- Classification: Division I
- Season: 2013–14
- Teams: 8
- Site: Walter Pyramid Honda Center Long Beach, CA Anaheim, California
- Champions: Cal State Northridge (1st title)
- Winning coach: Jason Flowers (1st title)
- Television: ESPN3 FS PRIME/FCS Pacific

= 2014 Big West Conference women's basketball tournament =

The 2014 Big West Conference women's basketball tournament took place March 11–15, 2014. The first two rounds took place at Walter Pyramid while the semifinals and championship were at the Honda Center in Anaheim, California. The winner of the tournament received the conference's automatic bid to the 2014 NCAA Women's Division I Basketball Tournament.

==Format==
The top eight teams qualified for the 2014 Big West tournament.
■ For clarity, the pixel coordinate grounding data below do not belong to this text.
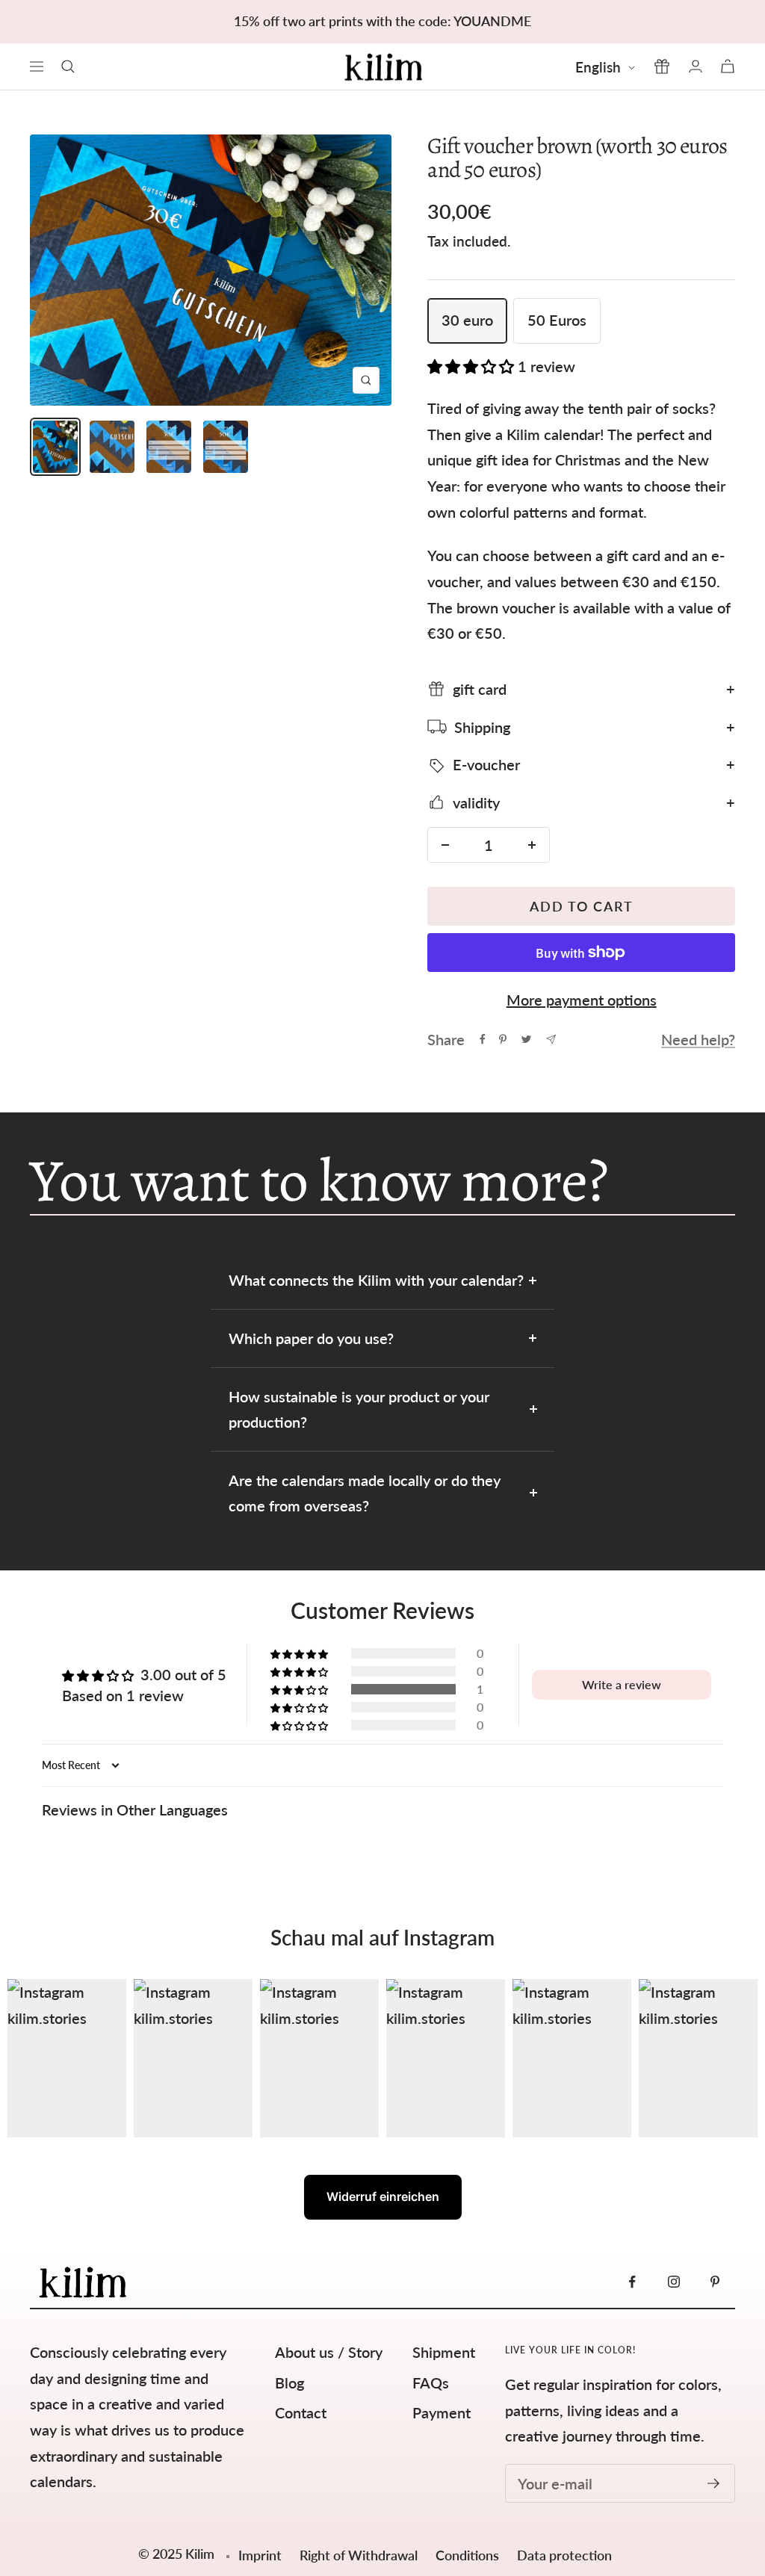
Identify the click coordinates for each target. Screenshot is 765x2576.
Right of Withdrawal (360, 2555)
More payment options (582, 1000)
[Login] (695, 66)
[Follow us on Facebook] (632, 2282)
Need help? (698, 1039)
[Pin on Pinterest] (503, 1039)
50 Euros (556, 320)
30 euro (467, 320)
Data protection (564, 2555)
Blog (289, 2382)
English (598, 66)
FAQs (430, 2382)
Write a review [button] (621, 1684)
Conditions (469, 2555)
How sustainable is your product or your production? (359, 1409)
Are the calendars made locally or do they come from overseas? (365, 1493)
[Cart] (727, 66)
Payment (441, 2412)
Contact (300, 2412)
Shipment (443, 2352)
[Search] (68, 66)
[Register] (713, 2483)
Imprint (260, 2555)
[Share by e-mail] (551, 1039)
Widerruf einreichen (382, 2196)
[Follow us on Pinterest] (714, 2282)
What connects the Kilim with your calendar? (376, 1280)
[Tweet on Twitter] (526, 1039)
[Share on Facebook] (483, 1039)
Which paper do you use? (311, 1338)
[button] (472, 366)
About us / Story (328, 2352)
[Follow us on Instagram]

Seeds 1 & 2 received a double-bye while seeds 3 and 4 receive a single bye. The first round featured 5 vs. 8 and 6 vs. 7. The lowest remaining seed moved on to play seed 3 in the quarterfinals while the other winner moved on to play seed 4 in the quarterfinals. The lowest remaining seed from the quarterfinals moved on to play seed 1 in the semifinals while the other remaining seed played seed 2 in the semifinals.